This is the point where we turn our attention to the precision–recall curves for more insight. In a precision–recall curve, the goal is to maximize the area under the curve (AUC), which represents the overall performance of the classifier. A higher AUC indicates better performance in terms of balancing precision and recall and therefore a better ability to identify instances of the minority class.
In addition to the overall AUC, the shape and position of the curve can also provide insights into the performance of the classifier. A curve that is close to the top-right corner of the plot indicates a classifier with high precision and high recall, whereas a curve that is close to the bottom-left corner indicates a classifier with low precision and low recall. The shape of the curve can also reveal whether the classifier is biased towards precision or recall, which can inform the selection of a decision threshold that balances the two [32]. In Figure 2, Figure 3, Figure 4, Figure 5 and Figure 6, we show the precision–recall curves for each of the considered classification algorithms.
First, Figure 2 shows a precision–recall curve for a support vector machine in which the PR curve for the heavy rain class (class 0) is slightly below the micro-average PR curve, indicating a lower precision value for this class. The PR curve for the light rain class (class 1) is higher than both the micro-average PR curve and the PR curve for the heavy rain class, indicating high precision and recall values for this class. The PR curve for the no rain class (class 2) is below the micro-average PR curve and the PR curve for the light rain class, indicating relatively low precision and recall values for this class. Overall, the micro-average PR curve is high, with an AP value of 0.96, indicating a high level of precision and recall across all three classes.
Figure 3 illustrates the PR curve for a random forest classifier, with a precision–recall curve for the heavy rain class slightly below the micro-average precision–recall curve, indicating slightly lower precision values for this class, but with relatively high recall values. The precision–recall curve for the no rain class and light rain are all aligned at the top-left corner with the micro-average precision–recall curve, indicating a perfect level of precision and recall values for these classes. The micro-average precision–recall curve, with an AP value of 1, indicates a perfect level of precision and recall across all three classes.
Figure 4 depicts the precision–recall curves for XGBoost, suggesting that the classifier is highly accurate and consistent in identifying both light rain and no rain classes, with high precision and recall values for both.
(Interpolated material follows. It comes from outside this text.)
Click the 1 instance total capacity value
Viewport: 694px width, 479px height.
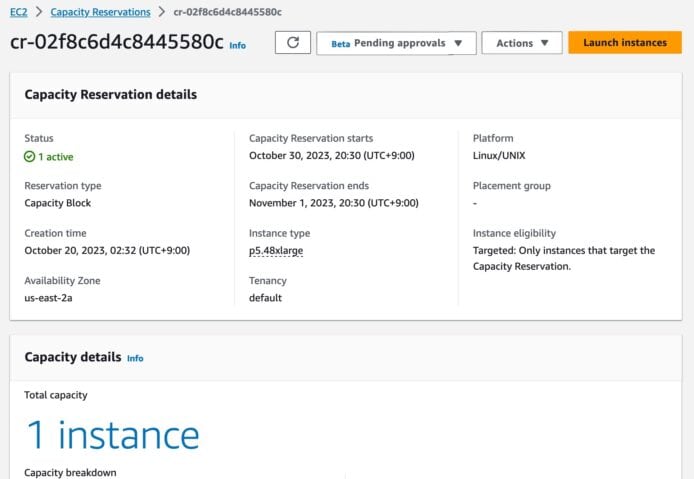click(113, 436)
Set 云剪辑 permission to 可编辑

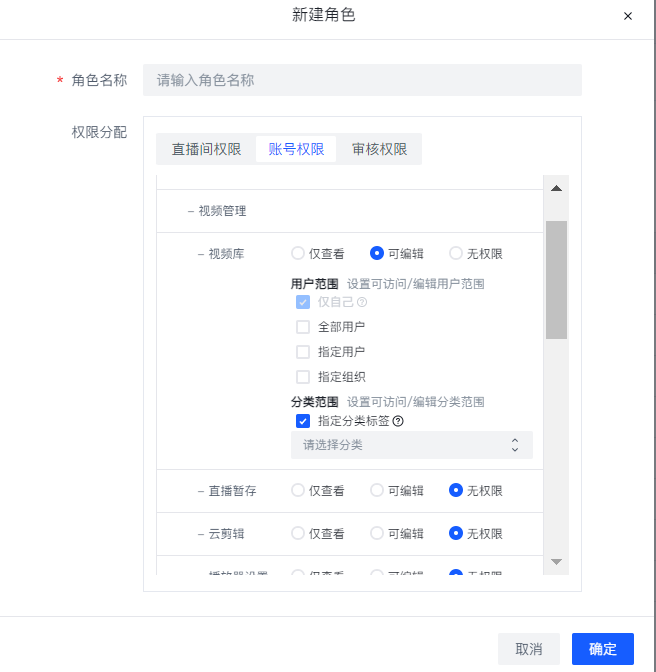click(377, 534)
The precision–recall curve for the heavy rain class is slightly below the micro-average precision–recall curve, indicating slightly lower precision values for this class but relatively high recall values. Overall, XGBoost shows high performance in identifying rainfall classes, particularly for the light rain and no rain classes.
Figure 5 shows the precision–recall curve for the multilayer-perceptron classifier, with light rain (class 1) closest to the top-right corner of the plot, followed by the precision–recall curve for heavy rain (class 0), and then the curve for no rain (class 2), which is the lowest and is to the left of the other two curves, indicating that MLP had a lower level of precision and recall in identifying the no rain class as compared to the other two classes. However, overall the classification model has achieved high precision and recall rates for all three classes, as indicated by the high micro-average AP of 0.99.
Finally, Figure 6 illustrates the PR curve for KNN classification with an overall micro-average AP of 0.94, indicating a relatively good performance across all three classes. The curve for light rain (class 1) has the highest AP of 0.97, indicating the best performance for this class. The curve for heavy rain (class 0) has an AP of 0.77, which is lower than class 1 and suggests that the classifier is less accurate in identifying instances of heavy rain compared to light rain. The curve for no rain (class 2) has an AP of 0.70, which is the lowest of the three classes, indicating that the classifier has the most difficulty identifying instances of no rain.
Despite the fact that random forest and XGBoost were the best performers overall when we put equal weight on both the false negatives and the false positives, it was the generic multilayer perceptron that performed the best when we focused on the minority positive class. The multilayer perceptron (MLP) was 98% accurate in identifying our class of interest, as can be seen in the precision–recall curves of Figure 5.

4. Discussion

To obtain deeper insight into the results highlighted above, we see that we based the evaluation on two sets of metrics, the precision–recall (PR) curve and the F-scores, to assess the models’ ability to classify the minority class in a data set. The evaluation of algorithms in classifying the minority class in imbalanced data sets is a topic of ongoing research in the field of machine learning. For example, in a study by Batista et al. [33], the authors found that precision–recall curves were more reliable for evaluating imbalanced data sets than other metrics such as ROC curves.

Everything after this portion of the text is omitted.